Extracto del texto =>

+ + +

La pregunta por el hombre
Preguntarse qué es
el hombre es un asunto muy bien recibido o muy rechazado. Cuando se elogia la
pregunta quizá no se requiera de una justificación, pero cuando genera
molestias entre quienes consideran esta cuestión ociosa y banal, vale la pena
darles el beneficio de la duda y reflexionar junto con ellos la real trascendencia de dicho planteamiento.
Las ciencias de la naturaleza nos pueden esbozar al hombre como un ser
biológico; las ciencias humanas, sus distintos derroteros históricos y sociales. Consecuentemente, la respuesta ya estaría
dada, no valdría la pena molestarse en tratar de contestarla. No obstante, cada ciencia da una respuesta y
cuando se empiezan a cotejar, cabría pensar que quizá haya una visión que
conjunte a la de todas las ciencias. Por otro lado, cada ciencia llega a un
limite en sus explicaciones y es quizá cuando debemos ponernos un poco
filosóficos, porque pensar que el hombre es un ser cortado con la misma tijera
y que nosotros la poseemos (y, por ende,
sabemos exactamente cómo siente, piensa y actúa la humanidad), puede tornarse
en una postura altamente sospechosa. Si persiste la pregunta sobre el hombre,
es porque las respuestas no han sido completas ni satisfactorias en su
totalidad.

+ + +

[Entradas de datos almacenadas]
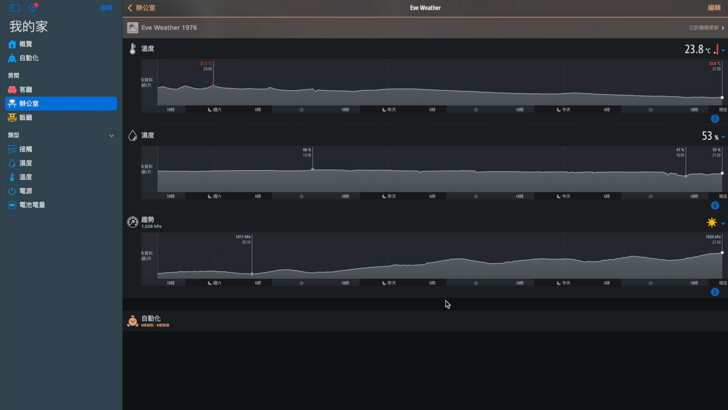Open the notifications icon with red badge

[32, 8]
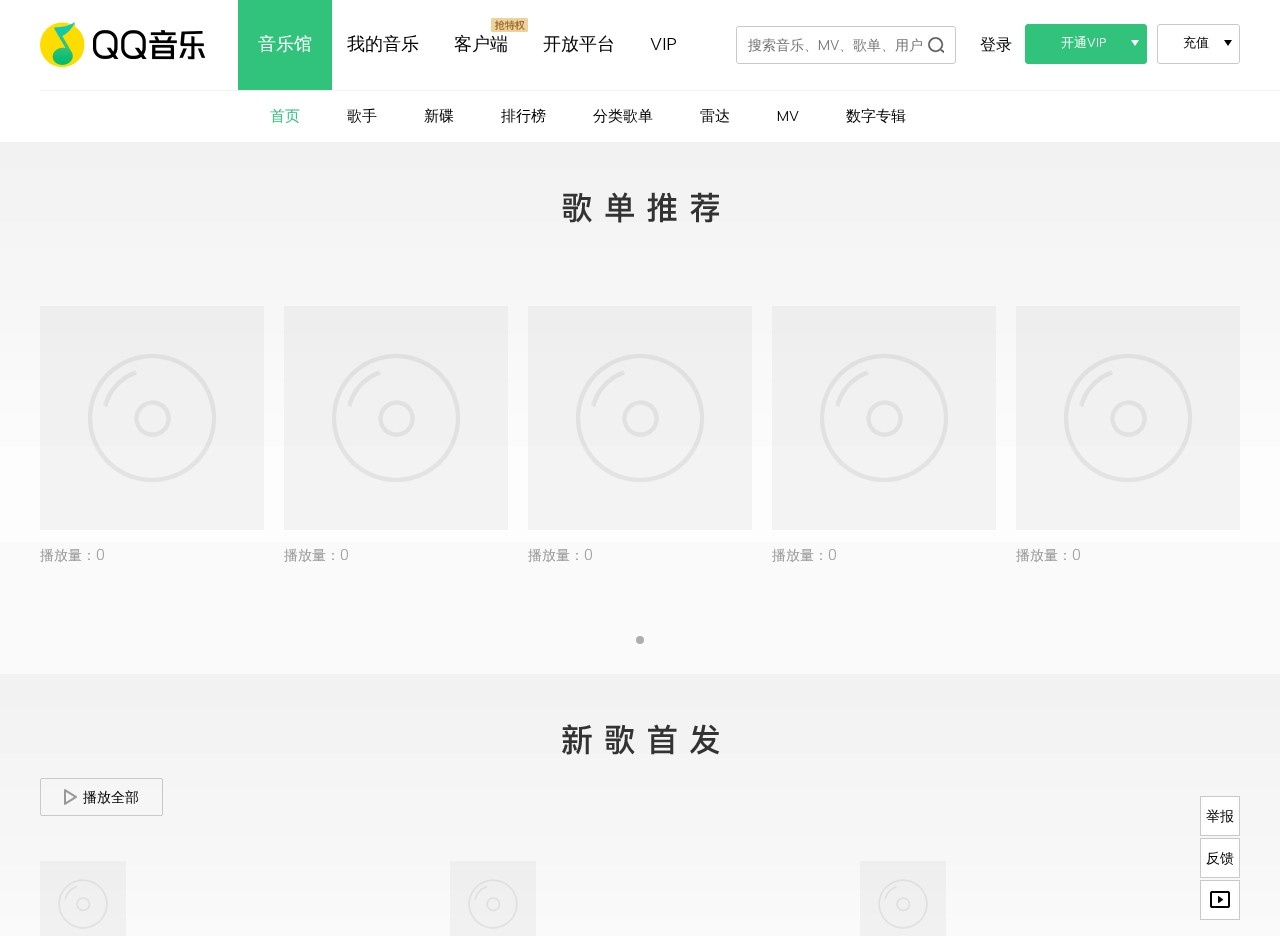The width and height of the screenshot is (1280, 936).
Task: Click the search magnifier icon
Action: [x=936, y=45]
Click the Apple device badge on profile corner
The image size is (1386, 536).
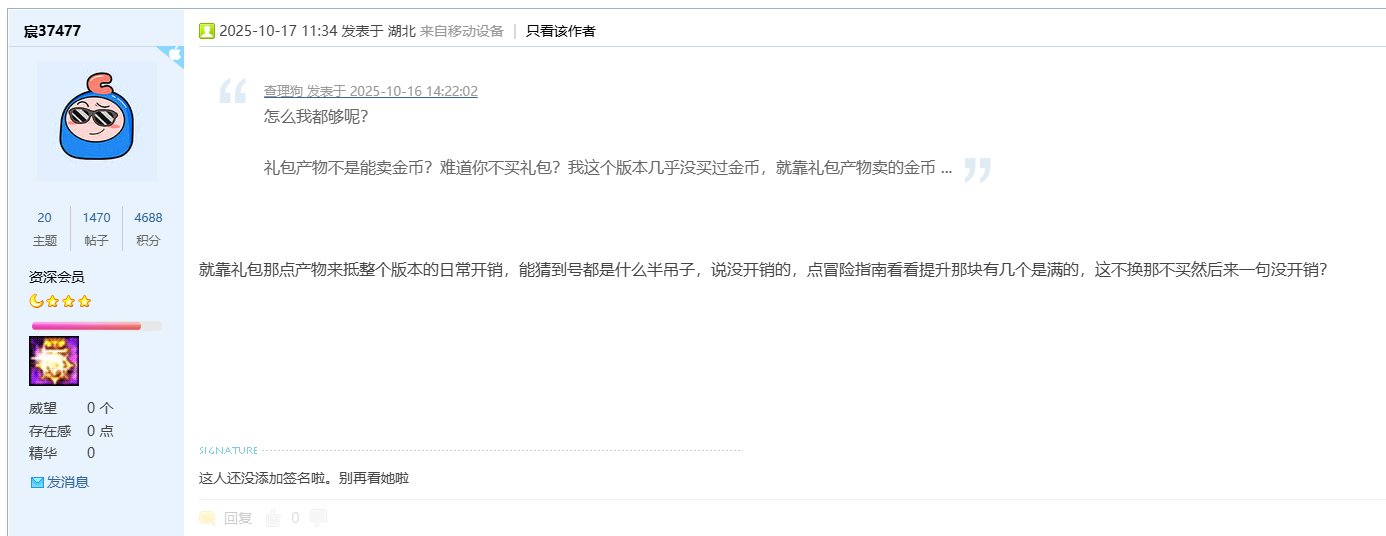click(x=171, y=56)
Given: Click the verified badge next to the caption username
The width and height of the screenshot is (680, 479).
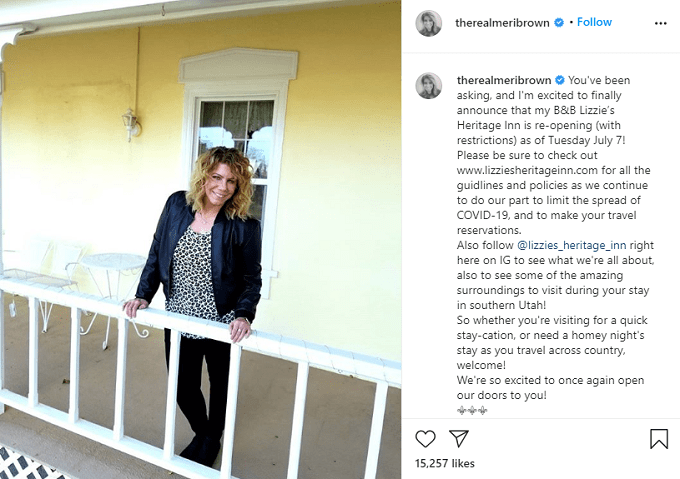Looking at the screenshot, I should pos(560,80).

+ + +

Problemas por resolver =>
1 > Enumere los verbos con los que el texto sobre la pregunta por el hombre indica lo que supuestamente sabríamos con exactitud acerca de la humanidad.
2 > Indique si cada afirmación concuerda con el texto sobre la pregunta por el hombre, respondiendo sí o no y citando las palabras decisivas: (a) Las ciencias de la naturaleza pueden esbozar al hombre como un ser biológico. (b) Las respuestas sobre el hombre han sido completas y satisfactorias. (c) Ninguna ciencia llega a un límite en sus explicaciones.
3 > Traduzca al inglés la siguiente oración del texto sobre la pregunta por el hombre: "Si persiste la pregunta sobre el hombre, es porque las respuestas no han sido completas ni satisfactorias en su totalidad."
Los registros proceden de una fuente distinta.

Soluciones por tarea =>
1 > siente, piensa, actúa

2 >
(a) Sí: "Las ciencias de la naturaleza nos pueden esbozar al hombre como un ser biológico".
(b) No: "las respuestas no han sido completas ni satisfactorias en su totalidad".
(c) No: "cada ciencia llega a un limite en sus explicaciones".

3 > If the question about man persists, it is because the answers have not been entirely complete or satisfactory.